Methods and Results—We researched a 3-generation white family with autosomal dominant LQTS who exhibited a wide clinical spectrum from mild bradycardia to sudden death. Molecular genetic studies revealed a single nucleotide substitution in SCN5A exon 28 that caused the substitution of Glu1784 by Lys (E1784K). The mutation occurs in a highly conserved domain within the C-terminus of the cardiac sodium channel containing multiple, negatively charged amino acids. Two-electrode voltage-clamp recordings of a recombinant E1784K mutant channel expressed in Xenopus oocytes revealed a defect in fast inactivation characterized by a small, persistent current during long membrane depolarizations. Coexpression of the mutant with the human sodium channel ß₁-subunit did not affect the persistent current, even though we did observe shifts in the voltage dependence of steady-state inactivation. Neutralizing multiple, negatively charged residues in the same region of the sodium channel C-terminus did not cause a more severe functional defect.

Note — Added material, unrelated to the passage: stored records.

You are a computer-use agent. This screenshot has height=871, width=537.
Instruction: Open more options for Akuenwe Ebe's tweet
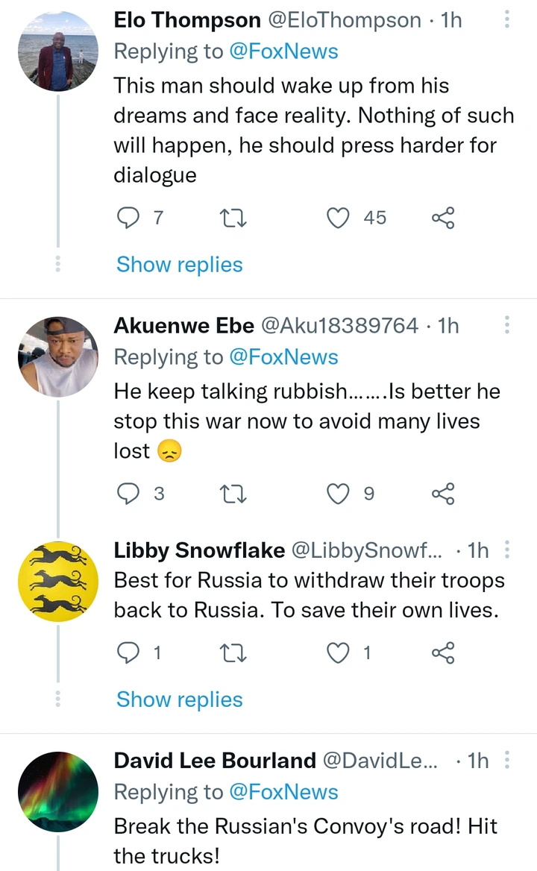507,326
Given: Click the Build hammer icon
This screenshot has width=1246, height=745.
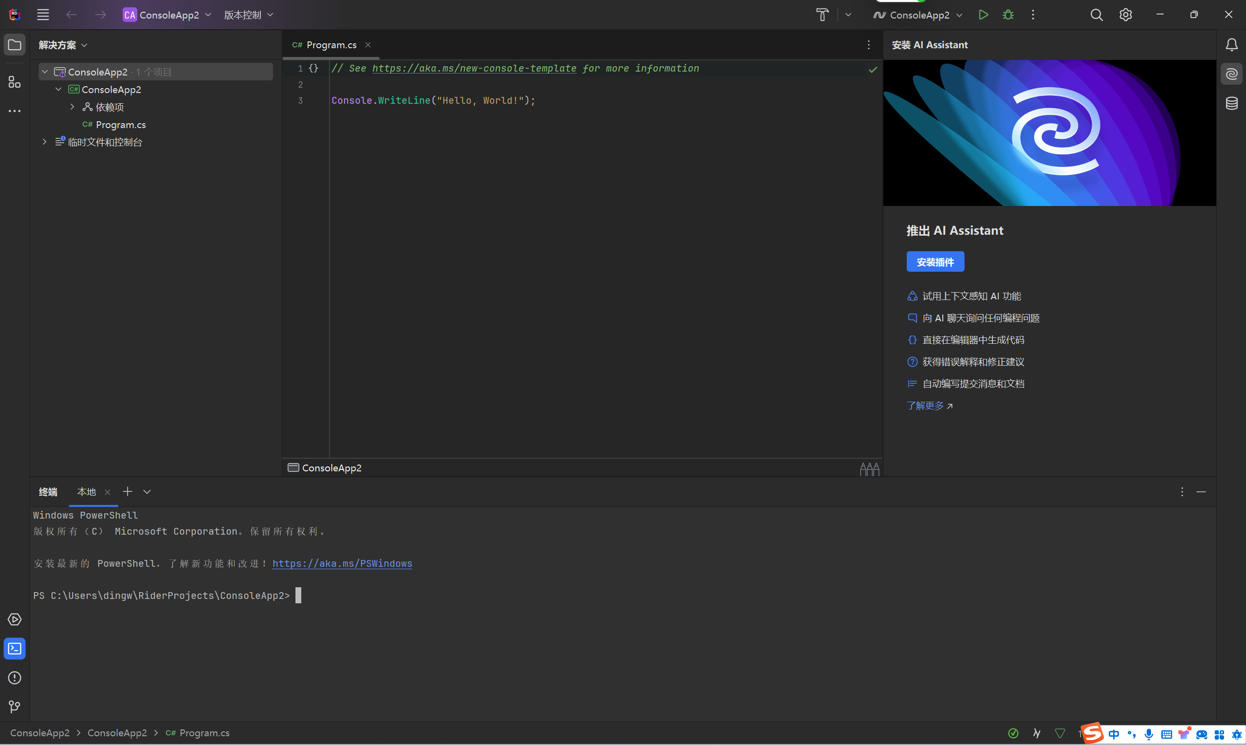Looking at the screenshot, I should [x=822, y=15].
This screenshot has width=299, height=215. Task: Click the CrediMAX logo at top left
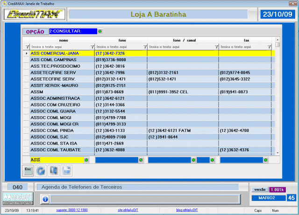click(34, 14)
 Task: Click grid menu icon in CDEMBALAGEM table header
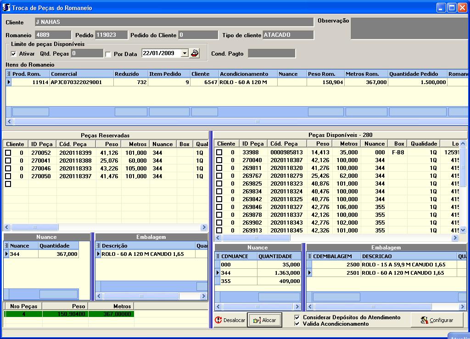[309, 256]
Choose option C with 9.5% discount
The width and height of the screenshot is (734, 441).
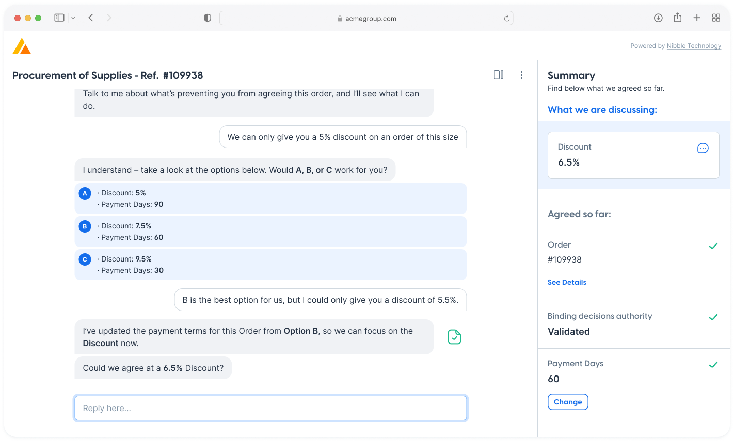point(270,265)
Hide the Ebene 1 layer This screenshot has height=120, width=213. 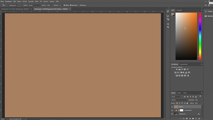click(x=172, y=107)
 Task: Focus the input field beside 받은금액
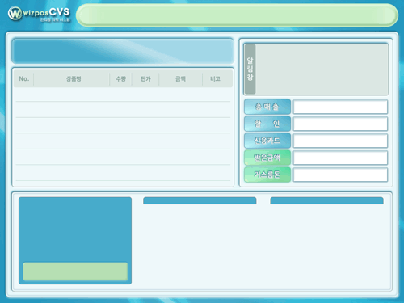[x=340, y=158]
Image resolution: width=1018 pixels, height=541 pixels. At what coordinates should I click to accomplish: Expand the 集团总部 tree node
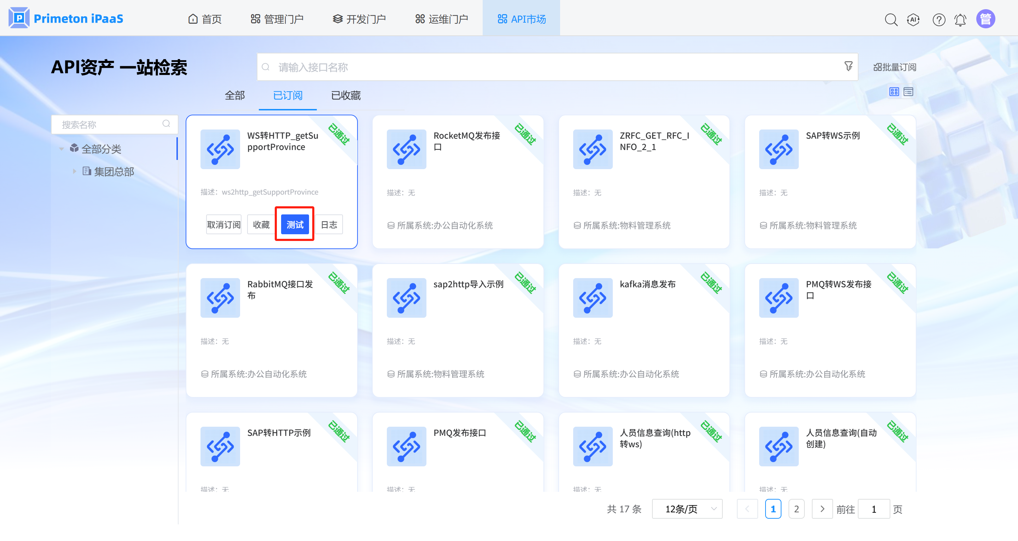[x=74, y=171]
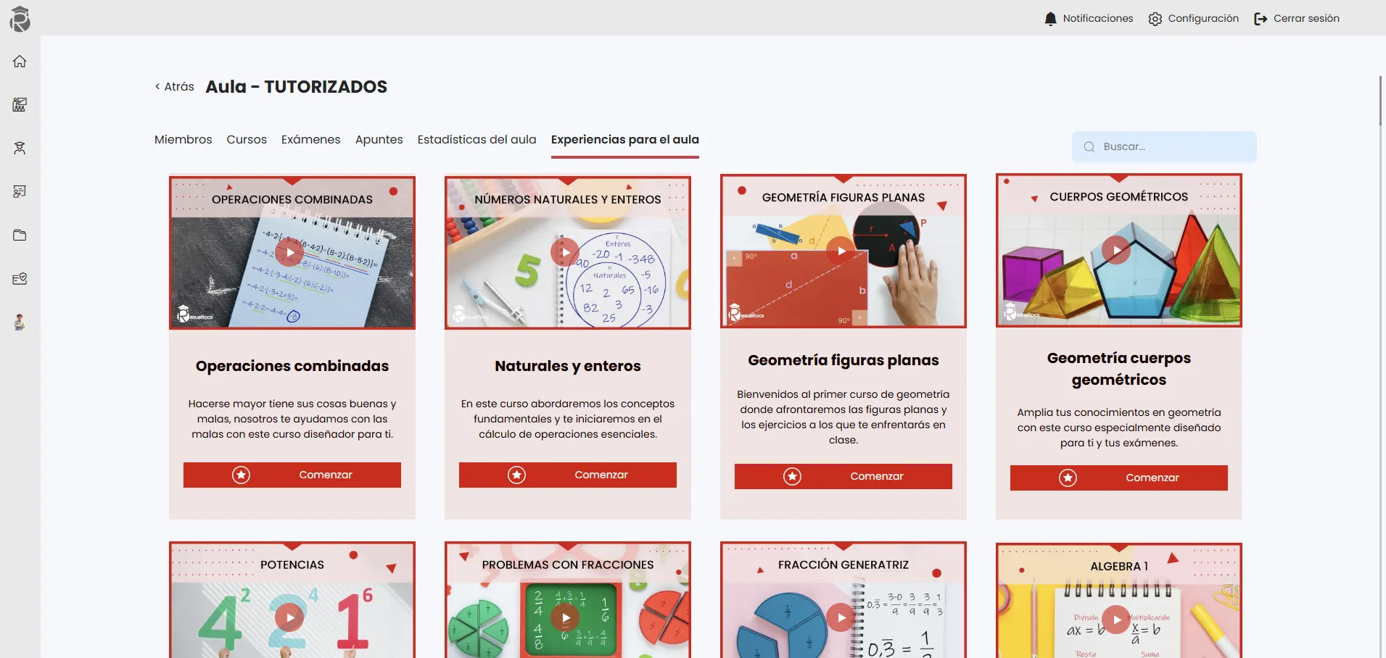The width and height of the screenshot is (1386, 658).
Task: Click the user avatar in sidebar
Action: click(20, 322)
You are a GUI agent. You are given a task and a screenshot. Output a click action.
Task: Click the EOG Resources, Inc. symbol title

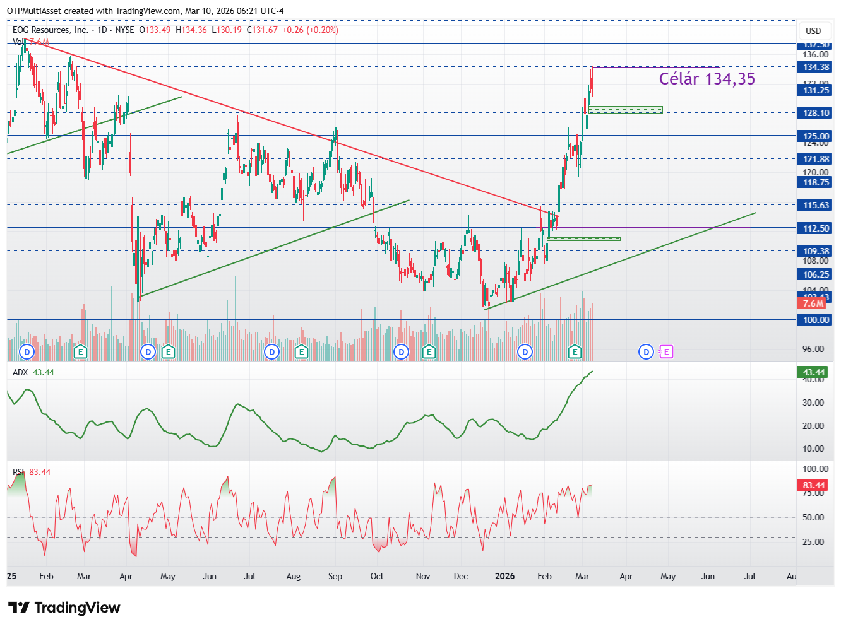51,30
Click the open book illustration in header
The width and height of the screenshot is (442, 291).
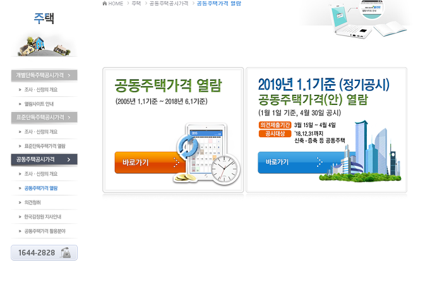tap(390, 29)
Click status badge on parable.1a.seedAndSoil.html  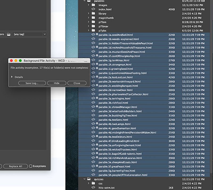coord(97,35)
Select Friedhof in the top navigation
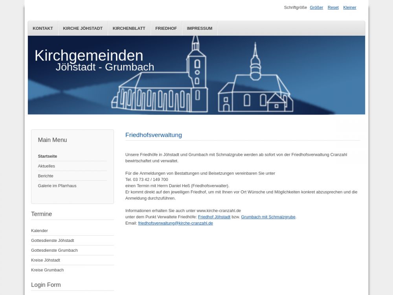Screen dimensions: 393x295 point(166,28)
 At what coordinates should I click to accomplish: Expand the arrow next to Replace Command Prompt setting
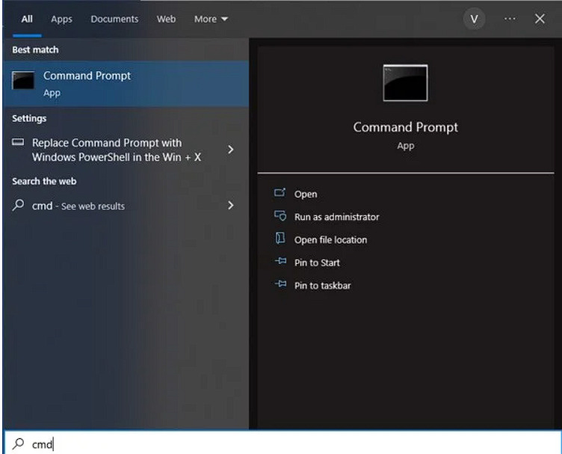(x=230, y=150)
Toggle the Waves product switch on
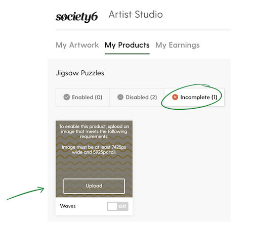The width and height of the screenshot is (253, 226). click(x=118, y=206)
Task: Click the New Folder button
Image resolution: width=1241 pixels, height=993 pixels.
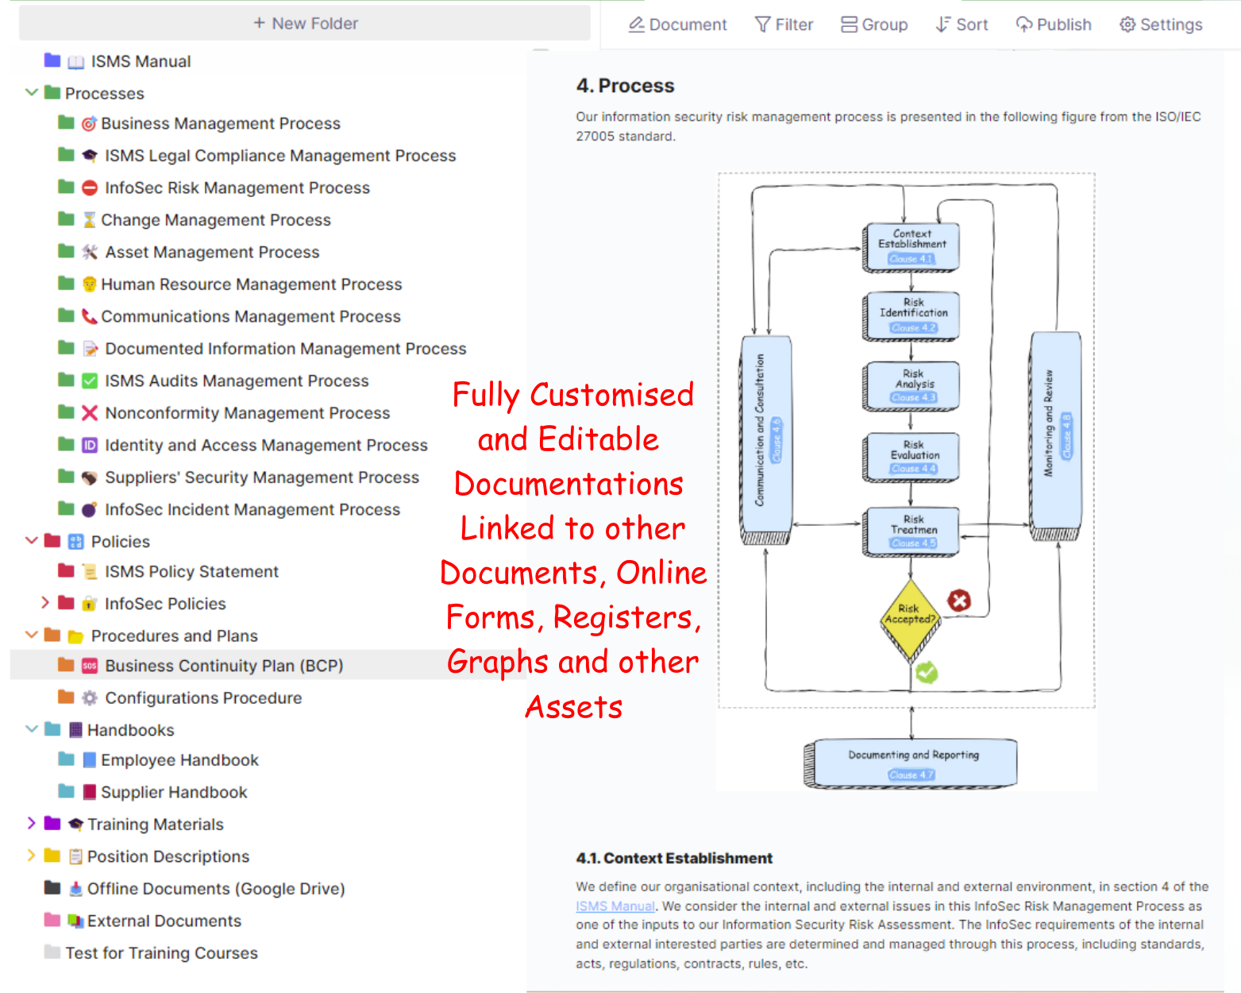Action: click(305, 24)
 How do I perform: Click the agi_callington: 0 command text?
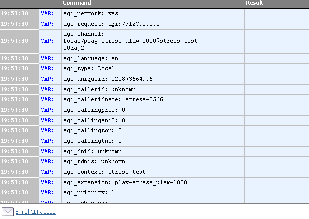[x=92, y=130]
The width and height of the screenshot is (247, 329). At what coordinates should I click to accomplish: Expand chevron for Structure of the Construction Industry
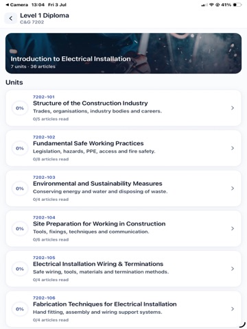point(233,108)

Conclusions—We characterized the genetics and molecular pathophysiology of a novel SCN5A sodium channel mutation, E1784K. The functional defect exhibited by the mutant channel causes delayed myocardial repolarization, and our data on the effects of multiple charge neutralizations in this region of the C-terminus suggest that the molecular mechanism of channel dysfunction involves an allosteric rather than a direct effect on channel gating.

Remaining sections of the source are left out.